Saved data entries
########################################

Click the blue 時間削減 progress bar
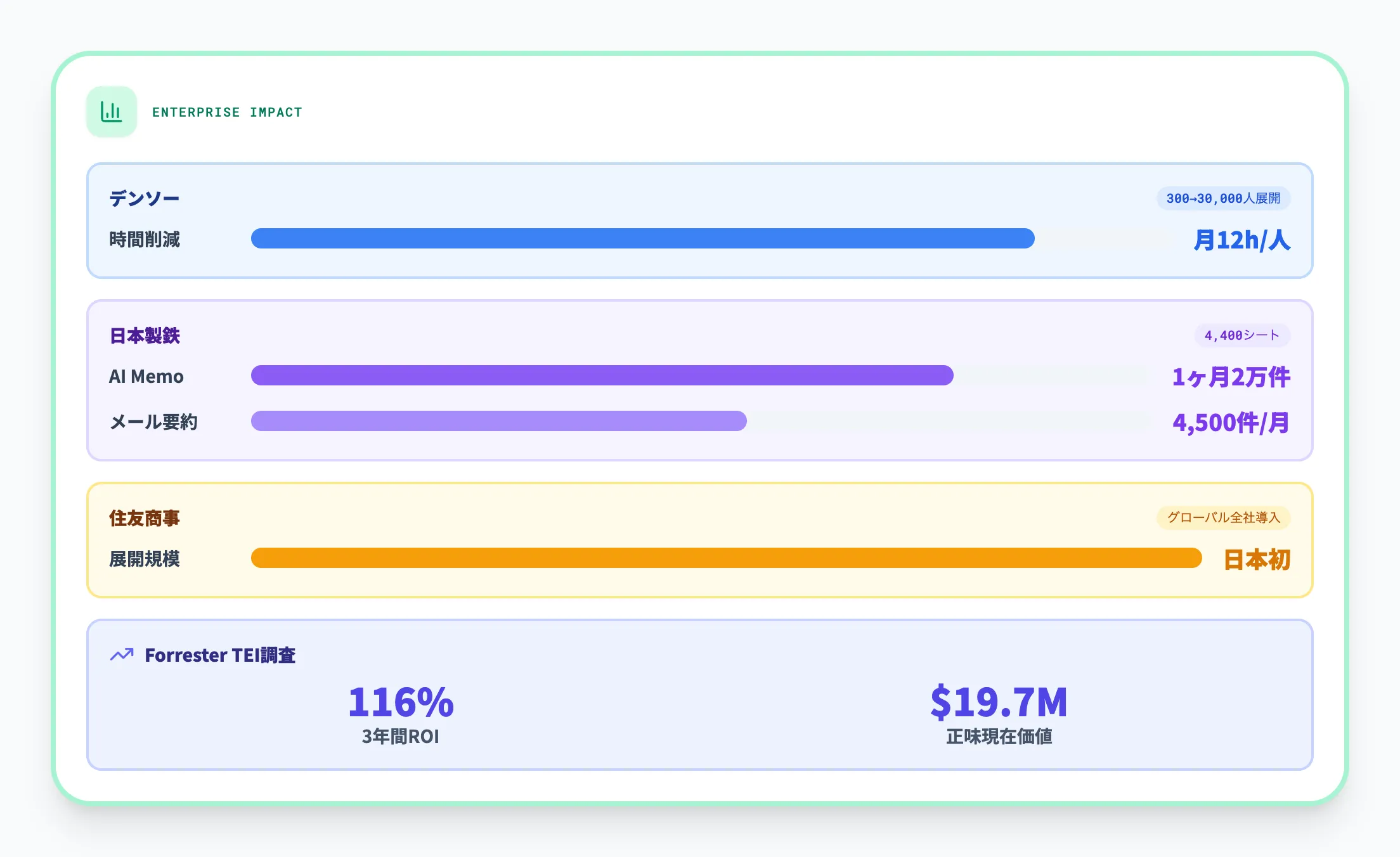The image size is (1400, 857). coord(642,238)
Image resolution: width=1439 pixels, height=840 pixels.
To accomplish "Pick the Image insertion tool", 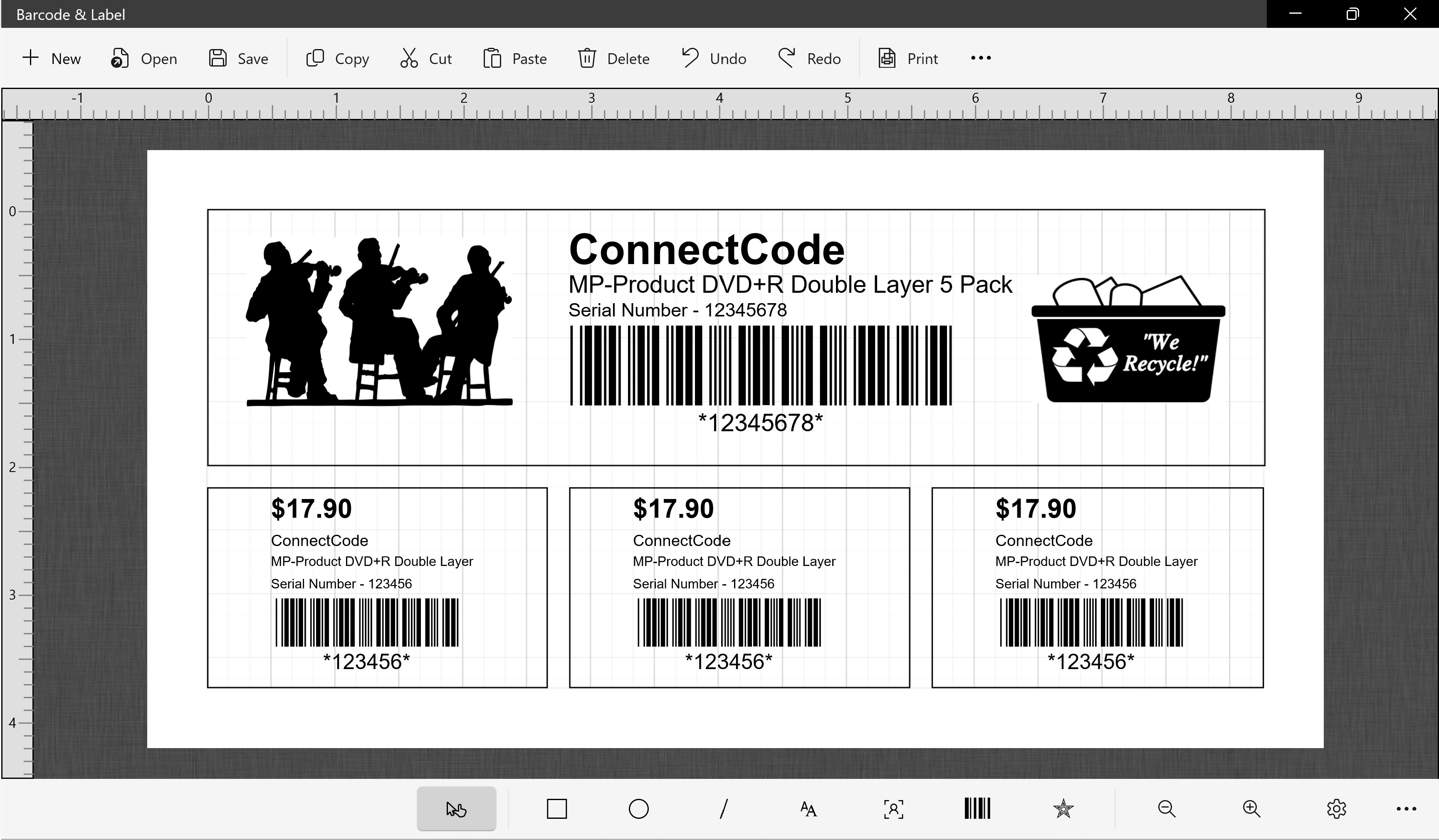I will [893, 808].
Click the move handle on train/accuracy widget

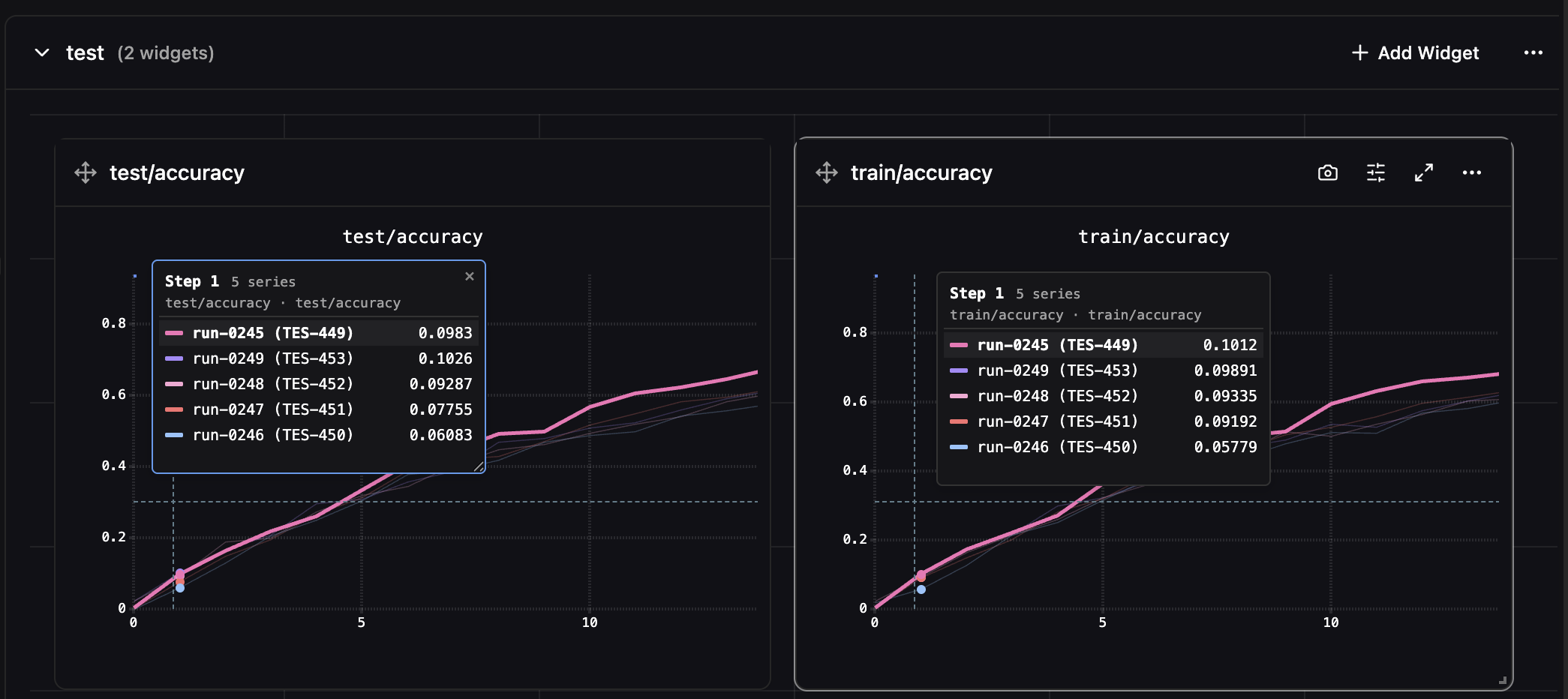coord(826,172)
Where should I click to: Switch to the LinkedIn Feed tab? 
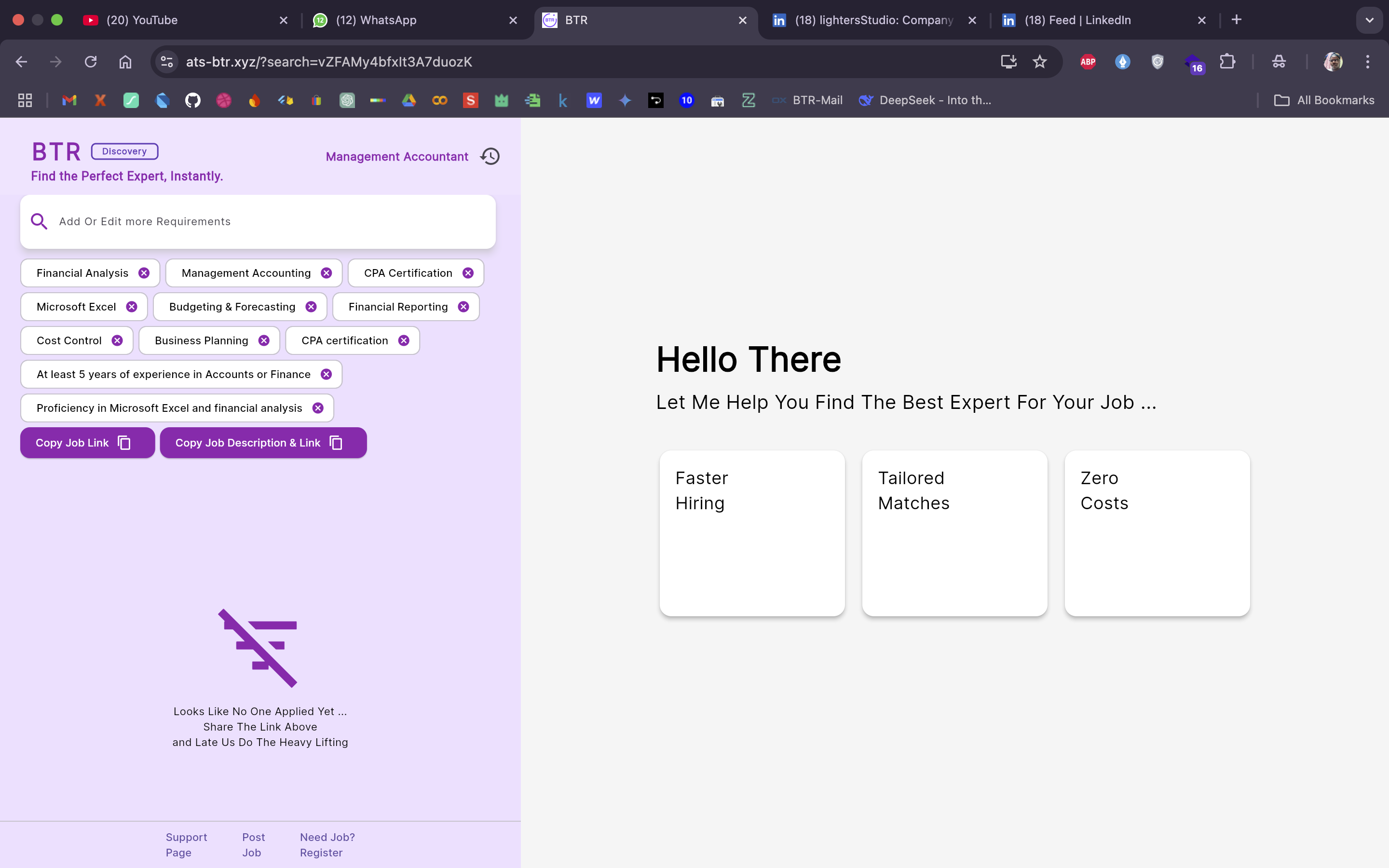1090,20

########################################

### Exercise instructions
The required answer is every line from the one containing "Where should I" through the last line of the entries, restated word for word and with no pictures.

### Task answer
Where should I click to: Switch to the LinkedIn Feed tab? 
1090,20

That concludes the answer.